Microsoft’s Clip Art is to PowerPoints as iPhone is to iTunes. They’ve lived together in harmony for as long as each has existed. But, Microsoft announced last month that they’d be closing shop on the infamous Clip Art gallery and replacing it with Bing’s Image Search instead.
What a huge breath of relief.
A couple of months ago, we wrote a post about how to make PowerPoints suck less. Every time we see one of those dated, third-grade level clip art images used in a professional presentation, a little piece of us dies inside. It’s important to make your presentations dynamic and engaging, but you cross a line when you put that clip-art image of a lightbulb from 1998 to represent an idea.
However, it isn’t just a move we like for presentations. It’s a wise business decision for Microsoft.

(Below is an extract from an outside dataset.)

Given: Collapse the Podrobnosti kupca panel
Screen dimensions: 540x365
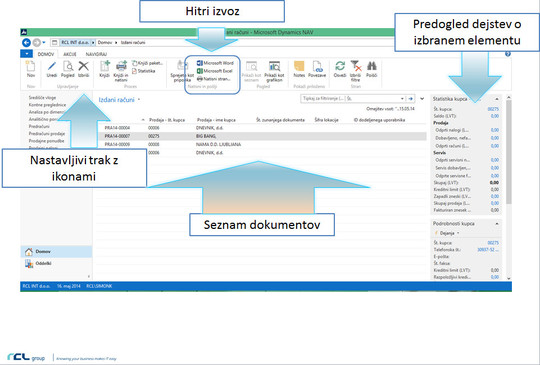Looking at the screenshot, I should [x=497, y=224].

It’s no secret that Google dominates the search engine game. It’s also no secret that Microsoft provides the backbone in operating systems and productivity software in today’s business world. By hard lining Microsoft’s Bing Image search right into their productivity software, they’re putting their search engine platform directly in the hands of their current software user base.

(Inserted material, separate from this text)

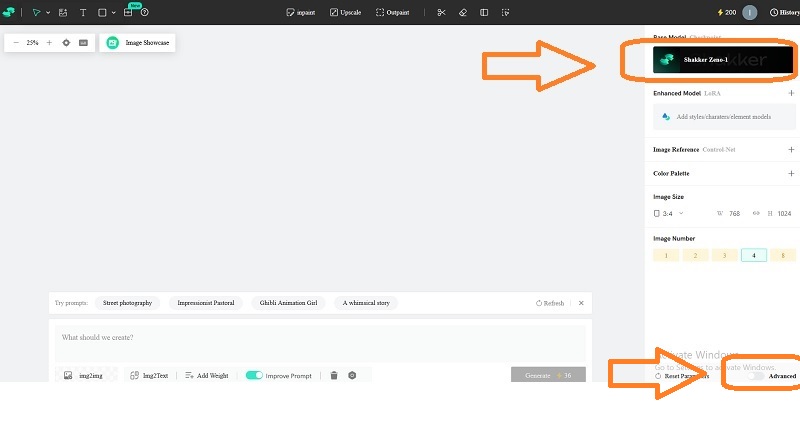Click the trash icon to clear prompt
This screenshot has height=442, width=800.
pyautogui.click(x=334, y=375)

Here are the 3 reasons Microsoft will win from this move:
- It streamlines the user experience. By adding Bing straight into the software, you get to skip a step copying and pasting images from the Internet.

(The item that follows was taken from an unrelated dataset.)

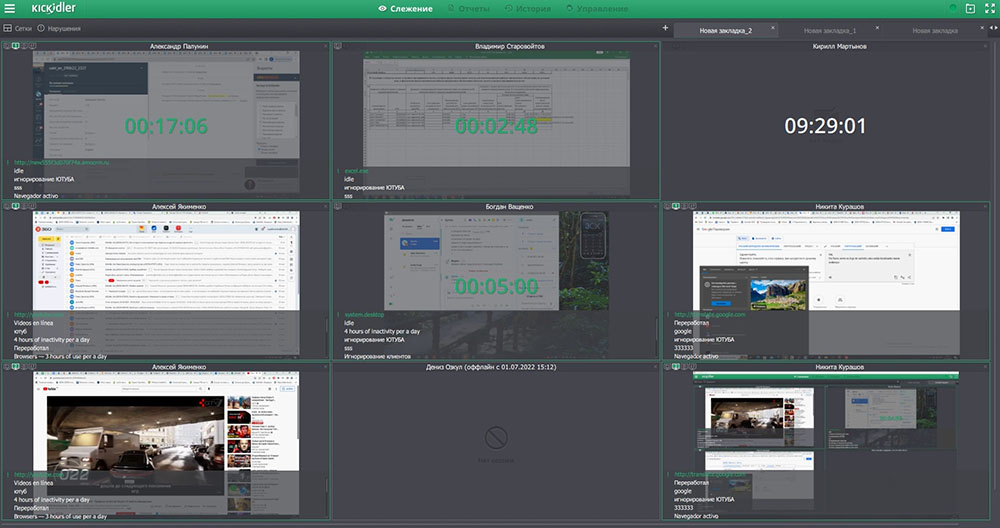Switch to the Слежение section
The height and width of the screenshot is (528, 1000).
405,9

- There’s a benefit and incentive to their customers to use this new feature. Rather than trying to force market-share by using traditional paid advertising or promotions, Microsoft leveraged their current position to introduce a different product.
- People who ditched Clip Art years ago have been using Google Image search for presentation images anyway. Like we said, we don’t particularly care for the older like clip-art. Not only have they acknowledged the elephant in the room, they gave it peanuts.
So with that, bid clip-art farewell. It now joins the paperclip in the Microsoft retirement home. Now all that needs to go is Comic Sans.